- Instructions to follow -
In the excerpt on sleep stages in flies, which universities are Bigna Lenggenhager and Tristan Bekinschtein from?

- Excerpt -
>>>>>

Studies have shown flies can sleep. But do they sleep in stages like humans? Do these stages show micro-behaviours: analogous to REM in humans? Here, we (@vanswinderenlab) show flies do sleep in stages, show specific micro-behaviours while sleeping https://t.co/CST6fbNxaR. [1/N] pic.twitter.com/58Q7PxVH2w
— Sridhar Jagannathan (@i_am_shri_) June 13, 2023
Bigna Lenggenhager of Universität Konstanz and Tristan Bekinschtein of the University of Cambridge joined the conversation.
sleep stages in fruit flies … almost as cool as dreaming spiders @RoesslerDaniela !
— Bigna Lenggenhager (@BignaLen) June 13, 2023
What a great paper on mechanisms of Sleep and behaviour!
Sleep stages in flies
??? signatures of Sleep 2 minutes before behavioral Sleep.

<<<<<

- Dataset -

>>>>>

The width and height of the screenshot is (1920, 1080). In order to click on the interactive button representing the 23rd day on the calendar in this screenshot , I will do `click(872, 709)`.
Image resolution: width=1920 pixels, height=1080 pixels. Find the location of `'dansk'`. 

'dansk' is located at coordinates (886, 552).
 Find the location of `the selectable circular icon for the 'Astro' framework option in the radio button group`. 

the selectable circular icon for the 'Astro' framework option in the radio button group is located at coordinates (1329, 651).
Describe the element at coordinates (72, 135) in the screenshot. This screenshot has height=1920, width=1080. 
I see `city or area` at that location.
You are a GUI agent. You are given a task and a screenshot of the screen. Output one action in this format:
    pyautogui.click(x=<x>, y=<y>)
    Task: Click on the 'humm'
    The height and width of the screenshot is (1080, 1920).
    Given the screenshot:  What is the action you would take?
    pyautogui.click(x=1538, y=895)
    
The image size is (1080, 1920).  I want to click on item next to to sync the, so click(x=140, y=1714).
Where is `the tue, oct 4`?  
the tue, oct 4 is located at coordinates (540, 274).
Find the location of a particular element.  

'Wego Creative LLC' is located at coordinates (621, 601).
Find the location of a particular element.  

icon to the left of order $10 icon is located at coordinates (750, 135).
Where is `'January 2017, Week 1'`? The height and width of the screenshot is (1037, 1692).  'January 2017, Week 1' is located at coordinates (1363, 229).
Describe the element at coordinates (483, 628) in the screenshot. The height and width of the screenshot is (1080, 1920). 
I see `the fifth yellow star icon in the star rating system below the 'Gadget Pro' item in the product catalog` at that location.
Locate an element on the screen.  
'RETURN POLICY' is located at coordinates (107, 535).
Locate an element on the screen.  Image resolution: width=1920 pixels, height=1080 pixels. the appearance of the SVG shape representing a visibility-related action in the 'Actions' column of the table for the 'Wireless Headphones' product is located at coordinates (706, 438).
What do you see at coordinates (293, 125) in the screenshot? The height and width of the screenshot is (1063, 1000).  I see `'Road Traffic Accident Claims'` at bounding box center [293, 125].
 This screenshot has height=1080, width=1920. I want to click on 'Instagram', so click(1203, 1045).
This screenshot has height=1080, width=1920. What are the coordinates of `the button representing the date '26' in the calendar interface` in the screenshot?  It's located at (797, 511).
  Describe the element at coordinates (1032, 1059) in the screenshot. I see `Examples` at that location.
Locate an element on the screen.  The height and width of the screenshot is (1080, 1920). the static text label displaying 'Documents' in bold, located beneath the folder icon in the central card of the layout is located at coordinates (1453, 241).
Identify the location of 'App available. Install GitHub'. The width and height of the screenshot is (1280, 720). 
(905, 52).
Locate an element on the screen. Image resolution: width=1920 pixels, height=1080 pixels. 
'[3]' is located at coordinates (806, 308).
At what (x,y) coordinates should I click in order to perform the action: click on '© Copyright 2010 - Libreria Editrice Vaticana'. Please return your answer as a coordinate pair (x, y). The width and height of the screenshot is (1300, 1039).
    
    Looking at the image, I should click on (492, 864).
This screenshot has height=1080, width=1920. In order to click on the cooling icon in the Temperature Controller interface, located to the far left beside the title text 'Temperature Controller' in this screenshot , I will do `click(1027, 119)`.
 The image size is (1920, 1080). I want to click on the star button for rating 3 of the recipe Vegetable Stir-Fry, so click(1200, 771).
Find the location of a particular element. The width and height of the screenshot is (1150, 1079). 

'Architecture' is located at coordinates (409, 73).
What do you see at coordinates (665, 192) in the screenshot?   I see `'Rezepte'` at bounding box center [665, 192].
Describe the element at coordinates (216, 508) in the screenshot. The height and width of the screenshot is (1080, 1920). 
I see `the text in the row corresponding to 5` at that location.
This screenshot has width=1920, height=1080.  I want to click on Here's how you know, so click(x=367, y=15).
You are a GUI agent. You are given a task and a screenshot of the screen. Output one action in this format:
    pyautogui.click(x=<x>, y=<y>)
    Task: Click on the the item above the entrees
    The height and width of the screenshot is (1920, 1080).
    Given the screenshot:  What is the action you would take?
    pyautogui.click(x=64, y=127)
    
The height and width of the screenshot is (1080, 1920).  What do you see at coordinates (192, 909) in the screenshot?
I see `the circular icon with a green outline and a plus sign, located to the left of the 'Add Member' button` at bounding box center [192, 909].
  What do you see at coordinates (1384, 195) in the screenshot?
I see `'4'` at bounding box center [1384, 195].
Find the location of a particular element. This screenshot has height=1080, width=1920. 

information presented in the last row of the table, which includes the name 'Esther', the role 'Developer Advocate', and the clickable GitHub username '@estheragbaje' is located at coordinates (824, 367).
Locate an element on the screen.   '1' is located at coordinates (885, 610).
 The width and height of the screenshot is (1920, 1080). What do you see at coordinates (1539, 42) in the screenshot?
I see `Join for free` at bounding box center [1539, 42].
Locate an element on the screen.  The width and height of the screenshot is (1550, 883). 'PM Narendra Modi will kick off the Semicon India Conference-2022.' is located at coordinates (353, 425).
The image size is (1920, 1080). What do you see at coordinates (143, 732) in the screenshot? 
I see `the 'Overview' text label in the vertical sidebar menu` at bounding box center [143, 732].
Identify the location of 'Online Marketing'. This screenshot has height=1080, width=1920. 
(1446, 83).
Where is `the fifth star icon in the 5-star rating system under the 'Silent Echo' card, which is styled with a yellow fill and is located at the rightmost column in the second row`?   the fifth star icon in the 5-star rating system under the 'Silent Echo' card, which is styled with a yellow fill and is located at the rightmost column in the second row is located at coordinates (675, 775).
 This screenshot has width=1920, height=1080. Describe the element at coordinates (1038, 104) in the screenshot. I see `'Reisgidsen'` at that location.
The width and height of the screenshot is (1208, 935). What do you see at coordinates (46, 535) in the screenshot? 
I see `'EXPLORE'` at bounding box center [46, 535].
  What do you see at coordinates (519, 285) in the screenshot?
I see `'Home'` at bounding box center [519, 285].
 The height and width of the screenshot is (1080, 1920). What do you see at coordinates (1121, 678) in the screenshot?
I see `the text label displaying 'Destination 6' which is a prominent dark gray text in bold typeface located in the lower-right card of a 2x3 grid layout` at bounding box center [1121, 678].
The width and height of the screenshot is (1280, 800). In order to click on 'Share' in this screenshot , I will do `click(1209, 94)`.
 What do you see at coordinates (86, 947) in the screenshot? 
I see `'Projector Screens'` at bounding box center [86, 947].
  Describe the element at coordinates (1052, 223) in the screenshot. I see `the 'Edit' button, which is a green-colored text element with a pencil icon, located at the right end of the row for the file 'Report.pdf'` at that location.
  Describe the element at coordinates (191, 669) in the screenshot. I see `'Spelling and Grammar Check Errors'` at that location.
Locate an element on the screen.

<<<<<

- Exercise answer -
Bigna Lenggenhager is from Universität Konstanz, and Tristan Bekinschtein is from the University of Cambridge.